Records for locating words and elements
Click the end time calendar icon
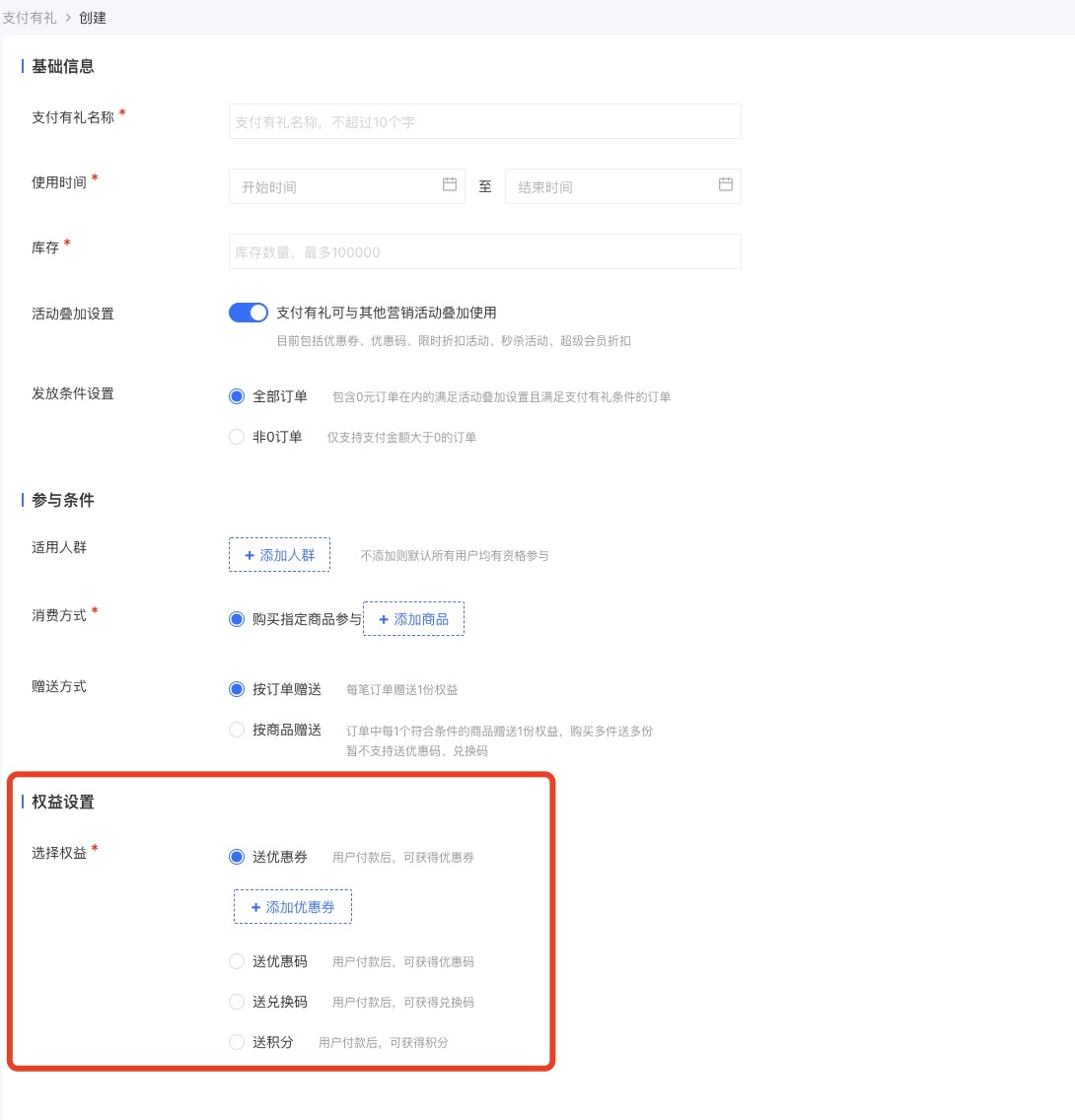 pyautogui.click(x=726, y=184)
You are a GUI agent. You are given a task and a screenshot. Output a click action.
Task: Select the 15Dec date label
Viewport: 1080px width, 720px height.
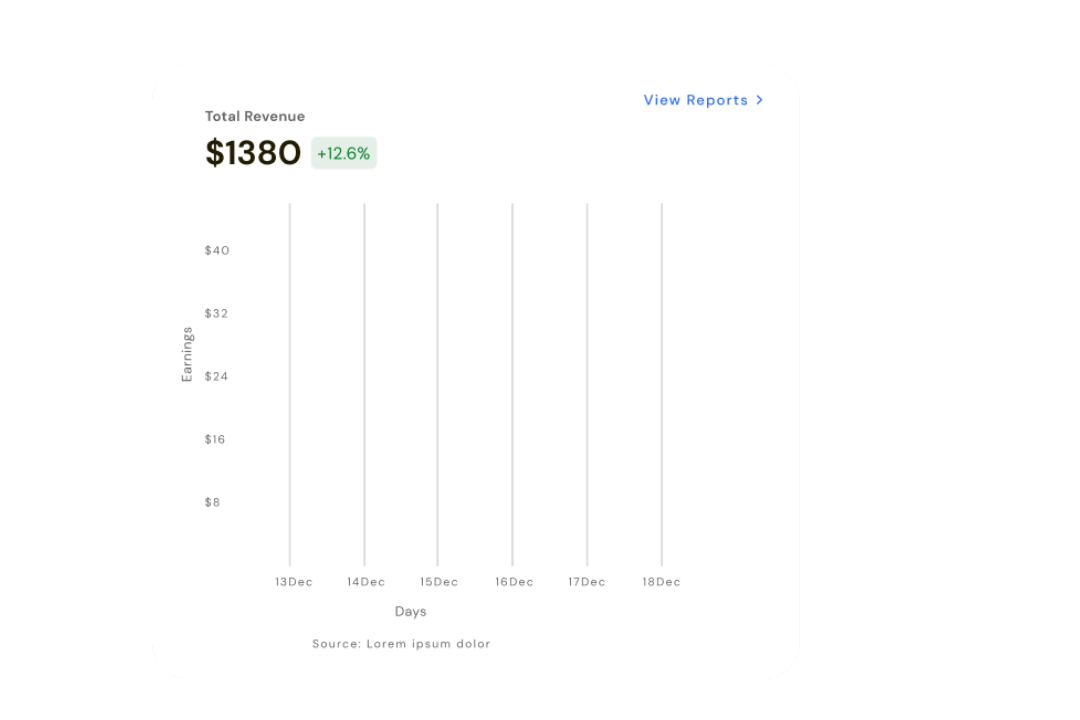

_TASK DIRECTIONS:_ Put every line of text from the items above into a Markdown table with two columns, Row and Line. Number each row, and leave out blank lines and pictures.

_RESULT OF THE TASK:_
| Row | Line |
|---|---|
| 1 | Click the end time calendar icon |
| 2 |  pyautogui.click(x=726, y=184) |
| 3 | You are a GUI agent. You are given a task and a screenshot. Output a click action. |
| 4 | Task: Select the 15Dec date label |
| 5 | Viewport: 1080px width, 720px height. |